→ **Exercise description**:
Each line of the listing below must be retyped as given.

*** Given records Section Begins ***

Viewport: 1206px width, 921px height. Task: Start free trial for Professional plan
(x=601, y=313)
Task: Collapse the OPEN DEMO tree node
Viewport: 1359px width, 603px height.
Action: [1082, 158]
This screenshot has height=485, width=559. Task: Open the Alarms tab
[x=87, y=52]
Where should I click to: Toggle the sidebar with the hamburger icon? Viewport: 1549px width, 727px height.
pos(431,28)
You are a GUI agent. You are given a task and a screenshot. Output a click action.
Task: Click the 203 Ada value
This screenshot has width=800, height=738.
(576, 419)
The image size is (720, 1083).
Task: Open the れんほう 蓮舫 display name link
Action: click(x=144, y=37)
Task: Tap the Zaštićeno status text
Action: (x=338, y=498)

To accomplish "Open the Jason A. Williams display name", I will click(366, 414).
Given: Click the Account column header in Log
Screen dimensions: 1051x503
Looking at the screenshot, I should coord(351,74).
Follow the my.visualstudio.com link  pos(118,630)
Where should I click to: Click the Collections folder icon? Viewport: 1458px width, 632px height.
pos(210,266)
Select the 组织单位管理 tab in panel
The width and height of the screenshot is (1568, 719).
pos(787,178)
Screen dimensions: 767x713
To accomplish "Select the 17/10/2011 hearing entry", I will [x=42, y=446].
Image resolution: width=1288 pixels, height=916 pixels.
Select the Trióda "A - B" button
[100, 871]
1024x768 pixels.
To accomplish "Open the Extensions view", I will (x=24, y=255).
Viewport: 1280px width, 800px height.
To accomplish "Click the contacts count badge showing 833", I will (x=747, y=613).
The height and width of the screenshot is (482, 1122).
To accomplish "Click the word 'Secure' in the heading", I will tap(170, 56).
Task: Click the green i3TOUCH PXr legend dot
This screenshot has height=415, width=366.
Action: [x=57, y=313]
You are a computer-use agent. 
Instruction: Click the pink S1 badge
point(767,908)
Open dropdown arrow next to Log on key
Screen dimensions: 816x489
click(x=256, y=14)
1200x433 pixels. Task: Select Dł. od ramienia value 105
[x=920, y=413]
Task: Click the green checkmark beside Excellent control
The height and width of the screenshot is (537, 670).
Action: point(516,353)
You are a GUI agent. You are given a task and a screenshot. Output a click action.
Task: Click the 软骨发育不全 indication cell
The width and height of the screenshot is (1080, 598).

*** Given records Section Ends ***

→ **Solution for this problem**:
Viewport: 1206px width, 921px height. Task: Start free trial for Professional plan
(x=601, y=313)
Task: Collapse the OPEN DEMO tree node
Viewport: 1359px width, 603px height.
Action: [1082, 158]
This screenshot has height=485, width=559. Task: Open the Alarms tab
[x=87, y=52]
Where should I click to: Toggle the sidebar with the hamburger icon? Viewport: 1549px width, 727px height.
pos(431,28)
You are a GUI agent. You are given a task and a screenshot. Output a click action.
Task: Click the 203 Ada value
This screenshot has width=800, height=738.
(576, 419)
The image size is (720, 1083).
Task: Open the れんほう 蓮舫 display name link
Action: click(x=144, y=37)
Task: Tap the Zaštićeno status text
Action: (x=338, y=498)

To accomplish "Open the Jason A. Williams display name", I will click(366, 414).
Given: Click the Account column header in Log
Screen dimensions: 1051x503
Looking at the screenshot, I should coord(351,74).
Follow the my.visualstudio.com link  pos(118,630)
Where should I click to: Click the Collections folder icon? Viewport: 1458px width, 632px height.
pos(210,266)
Select the 组织单位管理 tab in panel
The width and height of the screenshot is (1568, 719).
pos(787,178)
Screen dimensions: 767x713
To accomplish "Select the 17/10/2011 hearing entry", I will [x=42, y=446].
Image resolution: width=1288 pixels, height=916 pixels.
Select the Trióda "A - B" button
[100, 871]
1024x768 pixels.
To accomplish "Open the Extensions view", I will (x=24, y=255).
Viewport: 1280px width, 800px height.
To accomplish "Click the contacts count badge showing 833", I will (x=747, y=613).
The height and width of the screenshot is (482, 1122).
To accomplish "Click the word 'Secure' in the heading", I will tap(170, 56).
Task: Click the green i3TOUCH PXr legend dot
This screenshot has height=415, width=366.
Action: [x=57, y=313]
You are a computer-use agent. 
Instruction: Click the pink S1 badge
point(767,908)
Open dropdown arrow next to Log on key
Screen dimensions: 816x489
click(x=256, y=14)
1200x433 pixels. Task: Select Dł. od ramienia value 105
[x=920, y=413]
Task: Click the green checkmark beside Excellent control
The height and width of the screenshot is (537, 670).
Action: point(516,353)
You are a GUI agent. You are given a task and a screenshot. Output a click action.
Task: Click the 软骨发育不全 indication cell
The width and height of the screenshot is (1080, 598).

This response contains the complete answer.